[[ Dataset records open ]]
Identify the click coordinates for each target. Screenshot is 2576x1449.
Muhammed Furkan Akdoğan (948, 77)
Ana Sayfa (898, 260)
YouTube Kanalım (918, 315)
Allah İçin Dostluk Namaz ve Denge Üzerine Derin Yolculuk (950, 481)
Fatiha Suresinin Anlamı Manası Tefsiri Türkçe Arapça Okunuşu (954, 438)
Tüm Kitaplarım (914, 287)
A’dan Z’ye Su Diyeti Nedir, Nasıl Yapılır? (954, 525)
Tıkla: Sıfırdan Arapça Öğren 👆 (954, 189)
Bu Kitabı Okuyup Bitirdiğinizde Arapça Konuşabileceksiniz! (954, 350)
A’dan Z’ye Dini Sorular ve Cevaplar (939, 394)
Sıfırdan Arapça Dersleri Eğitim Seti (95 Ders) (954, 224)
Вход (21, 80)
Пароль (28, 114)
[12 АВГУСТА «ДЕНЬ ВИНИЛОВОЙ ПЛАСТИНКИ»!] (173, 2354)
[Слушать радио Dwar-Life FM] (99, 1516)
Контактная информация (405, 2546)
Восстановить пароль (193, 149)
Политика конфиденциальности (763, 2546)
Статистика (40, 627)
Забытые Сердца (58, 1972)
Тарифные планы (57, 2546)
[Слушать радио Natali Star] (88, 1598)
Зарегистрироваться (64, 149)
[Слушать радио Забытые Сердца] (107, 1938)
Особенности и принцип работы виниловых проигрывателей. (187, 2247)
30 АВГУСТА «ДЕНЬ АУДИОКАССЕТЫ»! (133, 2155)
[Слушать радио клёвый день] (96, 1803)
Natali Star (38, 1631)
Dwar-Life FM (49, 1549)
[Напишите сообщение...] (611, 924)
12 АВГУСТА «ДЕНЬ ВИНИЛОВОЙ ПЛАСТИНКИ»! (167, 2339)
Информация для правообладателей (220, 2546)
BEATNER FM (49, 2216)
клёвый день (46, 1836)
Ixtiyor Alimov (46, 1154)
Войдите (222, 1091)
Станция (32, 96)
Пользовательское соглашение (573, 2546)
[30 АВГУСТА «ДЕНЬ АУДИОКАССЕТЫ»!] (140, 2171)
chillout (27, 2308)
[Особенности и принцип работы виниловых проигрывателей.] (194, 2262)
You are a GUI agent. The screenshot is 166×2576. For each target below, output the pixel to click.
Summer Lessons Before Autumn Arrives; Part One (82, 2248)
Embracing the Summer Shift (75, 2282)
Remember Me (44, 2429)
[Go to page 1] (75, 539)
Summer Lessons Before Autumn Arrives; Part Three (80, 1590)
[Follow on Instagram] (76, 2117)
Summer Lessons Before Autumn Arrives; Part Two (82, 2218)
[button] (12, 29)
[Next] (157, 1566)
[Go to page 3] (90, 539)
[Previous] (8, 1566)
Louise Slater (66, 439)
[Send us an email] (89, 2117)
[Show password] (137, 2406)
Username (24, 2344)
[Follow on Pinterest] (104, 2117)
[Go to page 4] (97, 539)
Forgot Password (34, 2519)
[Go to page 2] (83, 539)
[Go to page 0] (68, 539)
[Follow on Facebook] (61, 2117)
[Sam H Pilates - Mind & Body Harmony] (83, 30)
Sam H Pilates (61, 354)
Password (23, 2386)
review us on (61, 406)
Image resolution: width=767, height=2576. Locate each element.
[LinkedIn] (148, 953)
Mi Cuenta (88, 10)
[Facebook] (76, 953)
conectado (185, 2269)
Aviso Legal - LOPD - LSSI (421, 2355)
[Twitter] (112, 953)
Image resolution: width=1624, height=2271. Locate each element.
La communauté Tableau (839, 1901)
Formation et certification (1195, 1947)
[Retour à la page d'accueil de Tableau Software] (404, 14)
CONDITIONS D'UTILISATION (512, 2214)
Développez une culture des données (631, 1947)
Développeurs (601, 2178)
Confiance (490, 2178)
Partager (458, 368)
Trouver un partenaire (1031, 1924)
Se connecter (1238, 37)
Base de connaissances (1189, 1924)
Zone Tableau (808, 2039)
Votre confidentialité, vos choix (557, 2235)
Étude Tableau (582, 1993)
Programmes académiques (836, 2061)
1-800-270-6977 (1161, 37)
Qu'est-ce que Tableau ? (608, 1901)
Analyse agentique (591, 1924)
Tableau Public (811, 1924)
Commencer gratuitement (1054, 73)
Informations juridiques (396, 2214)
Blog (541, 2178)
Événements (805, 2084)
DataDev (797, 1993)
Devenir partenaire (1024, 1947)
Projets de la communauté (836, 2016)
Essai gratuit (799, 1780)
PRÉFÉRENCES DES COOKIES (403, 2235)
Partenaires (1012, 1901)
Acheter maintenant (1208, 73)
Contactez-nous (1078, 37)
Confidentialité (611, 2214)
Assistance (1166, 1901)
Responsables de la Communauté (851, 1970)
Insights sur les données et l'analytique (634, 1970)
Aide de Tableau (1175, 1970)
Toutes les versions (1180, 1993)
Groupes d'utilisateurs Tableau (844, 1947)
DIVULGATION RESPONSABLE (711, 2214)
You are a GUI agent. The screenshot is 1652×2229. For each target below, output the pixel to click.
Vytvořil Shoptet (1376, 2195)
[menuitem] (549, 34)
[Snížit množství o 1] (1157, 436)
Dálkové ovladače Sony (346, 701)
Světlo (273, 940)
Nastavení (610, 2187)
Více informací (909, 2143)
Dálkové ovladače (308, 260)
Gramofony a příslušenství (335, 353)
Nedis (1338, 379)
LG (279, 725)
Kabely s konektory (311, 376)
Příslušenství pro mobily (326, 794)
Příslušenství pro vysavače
[[ Dataset records closed ]]
--- Problem description ---
For this exercise, reproduce exactly each line from the one containing "Aide de Tableau (1175, 1970)" through the last line of the data, and no others.

--- Answer area ---
Aide de Tableau (1175, 1970)
Toutes les versions (1180, 1993)
Groupes d'utilisateurs Tableau (844, 1947)
DIVULGATION RESPONSABLE (711, 2214)
You are a GUI agent. The screenshot is 1652×2229. For each target below, output the pixel to click.
Vytvořil Shoptet (1376, 2195)
[menuitem] (549, 34)
[Snížit množství o 1] (1157, 436)
Dálkové ovladače Sony (346, 701)
Světlo (273, 940)
Nastavení (610, 2187)
Více informací (909, 2143)
Dálkové ovladače (308, 260)
Gramofony a příslušenství (335, 353)
Nedis (1338, 379)
LG (279, 725)
Kabely s konektory (311, 376)
Příslušenství pro mobily (326, 794)
Příslušenství pro vysavače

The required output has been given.